The Lagoon images configure the mailhub settings (to use the mailhog provided with pygmy or similar) in an entrypoint, based on the host docker network - so it shouldn't require a different network to access it. https://github.com/uselagoon/lagoon-images/blob/main/images/php-fpm/entrypoints/50-ssmtp.sh#L24C42-L24C63

If you're not running pygmy - any docker service exposing a mailhog/mailpit instance on port 1025 will collect the outbound mail

  mailhog:
    image: pygmystack/mailhog:latest
    labels:
      lagoon.type: none
    ports:
      - "1025:1025"
      - "8025:8025"

[steveworley]

Thanks for digging in @silverham — I think you're right with the local stack should define the mailhog service (either in docker.compose.yml with a lagoon.type of none or in the override) and we can provide default configuration to connect Drupal to it rather than using the one provided by pygmy.
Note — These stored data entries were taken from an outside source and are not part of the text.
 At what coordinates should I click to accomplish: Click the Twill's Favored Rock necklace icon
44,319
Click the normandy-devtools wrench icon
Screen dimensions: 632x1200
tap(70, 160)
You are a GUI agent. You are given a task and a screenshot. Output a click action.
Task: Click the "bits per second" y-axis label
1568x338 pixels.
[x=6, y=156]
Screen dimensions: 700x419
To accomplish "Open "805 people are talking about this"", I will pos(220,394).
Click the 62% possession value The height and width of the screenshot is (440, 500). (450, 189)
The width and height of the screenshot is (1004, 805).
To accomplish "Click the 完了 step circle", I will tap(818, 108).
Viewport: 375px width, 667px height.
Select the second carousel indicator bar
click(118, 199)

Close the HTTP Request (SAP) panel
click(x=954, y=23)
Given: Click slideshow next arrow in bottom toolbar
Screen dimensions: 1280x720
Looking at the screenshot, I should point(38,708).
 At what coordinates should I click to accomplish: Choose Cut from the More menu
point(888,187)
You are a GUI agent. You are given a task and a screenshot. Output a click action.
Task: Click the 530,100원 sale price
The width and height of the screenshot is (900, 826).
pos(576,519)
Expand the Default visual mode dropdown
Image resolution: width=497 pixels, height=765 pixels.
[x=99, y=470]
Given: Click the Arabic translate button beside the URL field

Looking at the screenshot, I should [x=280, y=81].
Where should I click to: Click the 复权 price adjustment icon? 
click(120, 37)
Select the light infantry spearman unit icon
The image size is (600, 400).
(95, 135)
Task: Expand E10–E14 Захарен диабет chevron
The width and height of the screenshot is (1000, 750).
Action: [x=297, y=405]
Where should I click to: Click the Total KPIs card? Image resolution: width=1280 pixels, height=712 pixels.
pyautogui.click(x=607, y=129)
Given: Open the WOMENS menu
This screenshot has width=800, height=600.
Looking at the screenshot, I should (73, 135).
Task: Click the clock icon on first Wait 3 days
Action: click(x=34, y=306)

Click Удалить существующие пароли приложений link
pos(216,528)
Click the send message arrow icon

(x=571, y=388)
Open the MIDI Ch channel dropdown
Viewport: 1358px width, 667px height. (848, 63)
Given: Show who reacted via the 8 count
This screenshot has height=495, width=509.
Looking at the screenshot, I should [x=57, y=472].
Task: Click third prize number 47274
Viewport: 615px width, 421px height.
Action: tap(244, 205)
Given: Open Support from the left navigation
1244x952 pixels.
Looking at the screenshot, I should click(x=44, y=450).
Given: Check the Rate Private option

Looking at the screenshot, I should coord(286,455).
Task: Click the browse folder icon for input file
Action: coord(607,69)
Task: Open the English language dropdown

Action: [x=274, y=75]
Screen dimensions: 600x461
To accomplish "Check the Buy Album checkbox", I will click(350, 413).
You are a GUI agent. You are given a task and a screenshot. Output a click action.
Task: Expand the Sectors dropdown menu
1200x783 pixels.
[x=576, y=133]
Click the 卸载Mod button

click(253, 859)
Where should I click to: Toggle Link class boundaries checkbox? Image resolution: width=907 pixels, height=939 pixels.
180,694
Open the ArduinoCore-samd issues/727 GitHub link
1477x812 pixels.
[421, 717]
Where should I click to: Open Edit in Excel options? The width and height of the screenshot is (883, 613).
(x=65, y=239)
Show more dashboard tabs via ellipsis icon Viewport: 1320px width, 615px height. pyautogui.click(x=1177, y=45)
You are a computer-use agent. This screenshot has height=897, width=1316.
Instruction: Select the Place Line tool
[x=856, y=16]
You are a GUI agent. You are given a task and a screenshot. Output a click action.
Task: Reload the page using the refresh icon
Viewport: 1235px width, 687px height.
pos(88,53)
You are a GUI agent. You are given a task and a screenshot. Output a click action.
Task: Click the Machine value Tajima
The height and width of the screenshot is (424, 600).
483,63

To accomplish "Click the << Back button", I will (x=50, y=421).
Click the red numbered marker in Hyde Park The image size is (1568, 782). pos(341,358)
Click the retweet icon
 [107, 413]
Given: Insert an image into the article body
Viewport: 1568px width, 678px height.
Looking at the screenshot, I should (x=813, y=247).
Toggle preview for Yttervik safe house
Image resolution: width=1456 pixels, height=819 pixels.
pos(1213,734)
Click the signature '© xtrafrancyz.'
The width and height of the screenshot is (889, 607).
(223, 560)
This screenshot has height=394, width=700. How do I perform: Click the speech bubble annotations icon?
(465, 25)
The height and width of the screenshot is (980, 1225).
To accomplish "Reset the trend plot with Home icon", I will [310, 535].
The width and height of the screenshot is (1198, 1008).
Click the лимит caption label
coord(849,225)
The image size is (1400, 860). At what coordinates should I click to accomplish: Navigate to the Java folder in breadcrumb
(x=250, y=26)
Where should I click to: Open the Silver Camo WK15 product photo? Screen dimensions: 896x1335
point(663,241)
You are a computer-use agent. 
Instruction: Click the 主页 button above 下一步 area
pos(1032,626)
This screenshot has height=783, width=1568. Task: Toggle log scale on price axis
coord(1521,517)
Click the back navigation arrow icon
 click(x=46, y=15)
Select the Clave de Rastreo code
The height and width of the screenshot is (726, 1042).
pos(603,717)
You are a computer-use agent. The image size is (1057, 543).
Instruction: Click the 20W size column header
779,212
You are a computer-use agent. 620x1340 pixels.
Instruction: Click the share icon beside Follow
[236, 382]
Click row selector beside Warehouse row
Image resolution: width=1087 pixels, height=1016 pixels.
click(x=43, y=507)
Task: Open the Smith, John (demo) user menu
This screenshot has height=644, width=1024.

I'll get a PR going to resolve.

[steveworley]

@silverham — after doing some extra digging, it looks like the standard entrypoint for Lagoon has a hardcoded IP for the docker bridge that it checks to see if mailhog is listening with:

elif nc -z -w 1 172.17.0.1 1025 &> /dev/null; then
  echo -e "\nmailhub=172.17.0.1:1025" >> /etc/ssmtp/ssmtp.conf
  return

on mac in particular, this IP is not available by default unless the container is attached to the network

I've added https://github.com/uselagoon/lagoon-images/pull/1073 to add support for host.docker.internal.

[silverham]

Wow, that's amazing that support is mostly already built in. Awesome digging to you too!